> [TASK]: Locate and copy each line in the data that contains the word "agent".

Stored records
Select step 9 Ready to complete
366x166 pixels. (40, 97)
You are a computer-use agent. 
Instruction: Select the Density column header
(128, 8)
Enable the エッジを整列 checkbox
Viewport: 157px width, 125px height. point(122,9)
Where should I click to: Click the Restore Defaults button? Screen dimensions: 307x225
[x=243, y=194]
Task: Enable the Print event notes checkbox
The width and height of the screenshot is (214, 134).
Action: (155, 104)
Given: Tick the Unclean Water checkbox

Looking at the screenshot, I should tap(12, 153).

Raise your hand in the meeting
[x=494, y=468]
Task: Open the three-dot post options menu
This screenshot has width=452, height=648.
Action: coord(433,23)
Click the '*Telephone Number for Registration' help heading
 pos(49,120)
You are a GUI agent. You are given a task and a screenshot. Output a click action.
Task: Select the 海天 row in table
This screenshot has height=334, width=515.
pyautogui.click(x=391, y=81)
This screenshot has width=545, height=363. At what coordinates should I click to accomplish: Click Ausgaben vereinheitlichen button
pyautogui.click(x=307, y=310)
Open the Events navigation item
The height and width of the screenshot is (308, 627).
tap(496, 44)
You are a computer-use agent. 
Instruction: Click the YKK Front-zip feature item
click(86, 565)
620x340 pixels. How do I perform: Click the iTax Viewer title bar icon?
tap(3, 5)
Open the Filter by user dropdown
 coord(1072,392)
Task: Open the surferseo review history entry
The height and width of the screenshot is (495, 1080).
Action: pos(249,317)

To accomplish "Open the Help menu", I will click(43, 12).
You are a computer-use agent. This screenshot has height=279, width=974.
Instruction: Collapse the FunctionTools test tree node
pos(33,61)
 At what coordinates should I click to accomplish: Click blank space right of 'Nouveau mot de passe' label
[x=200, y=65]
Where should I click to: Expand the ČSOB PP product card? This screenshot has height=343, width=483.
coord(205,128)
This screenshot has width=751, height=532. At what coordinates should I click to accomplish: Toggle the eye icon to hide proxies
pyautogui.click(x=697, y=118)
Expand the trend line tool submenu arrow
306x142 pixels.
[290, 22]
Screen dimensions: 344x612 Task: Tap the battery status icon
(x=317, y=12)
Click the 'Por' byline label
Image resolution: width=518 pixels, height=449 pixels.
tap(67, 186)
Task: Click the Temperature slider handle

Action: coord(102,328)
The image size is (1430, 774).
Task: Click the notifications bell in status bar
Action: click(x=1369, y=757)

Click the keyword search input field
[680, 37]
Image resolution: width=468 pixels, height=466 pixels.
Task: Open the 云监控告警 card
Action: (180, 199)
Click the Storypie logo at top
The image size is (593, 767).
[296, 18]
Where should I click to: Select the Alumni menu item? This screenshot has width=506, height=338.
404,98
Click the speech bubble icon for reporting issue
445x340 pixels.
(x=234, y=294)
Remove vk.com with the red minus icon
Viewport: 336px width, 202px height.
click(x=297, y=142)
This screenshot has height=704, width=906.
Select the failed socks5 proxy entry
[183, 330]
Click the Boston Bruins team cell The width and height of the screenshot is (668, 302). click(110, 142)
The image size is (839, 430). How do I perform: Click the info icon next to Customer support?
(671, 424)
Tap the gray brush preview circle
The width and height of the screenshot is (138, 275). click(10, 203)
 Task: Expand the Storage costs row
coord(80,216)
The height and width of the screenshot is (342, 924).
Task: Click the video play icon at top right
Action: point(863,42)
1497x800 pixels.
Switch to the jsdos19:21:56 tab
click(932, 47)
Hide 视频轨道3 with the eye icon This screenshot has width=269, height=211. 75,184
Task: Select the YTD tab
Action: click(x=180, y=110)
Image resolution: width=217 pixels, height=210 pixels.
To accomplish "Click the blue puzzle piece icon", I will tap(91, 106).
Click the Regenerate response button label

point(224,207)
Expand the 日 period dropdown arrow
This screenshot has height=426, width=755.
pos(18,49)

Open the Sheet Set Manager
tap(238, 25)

> [WRITTEN SOLUTION]:
You are a computer-use agent. 
You are a GUI agent. You are given a task and a screenshot. Output a click action.
You are a computer-use agent. 
You are a computer-use agent. This screenshot has height=279, width=974.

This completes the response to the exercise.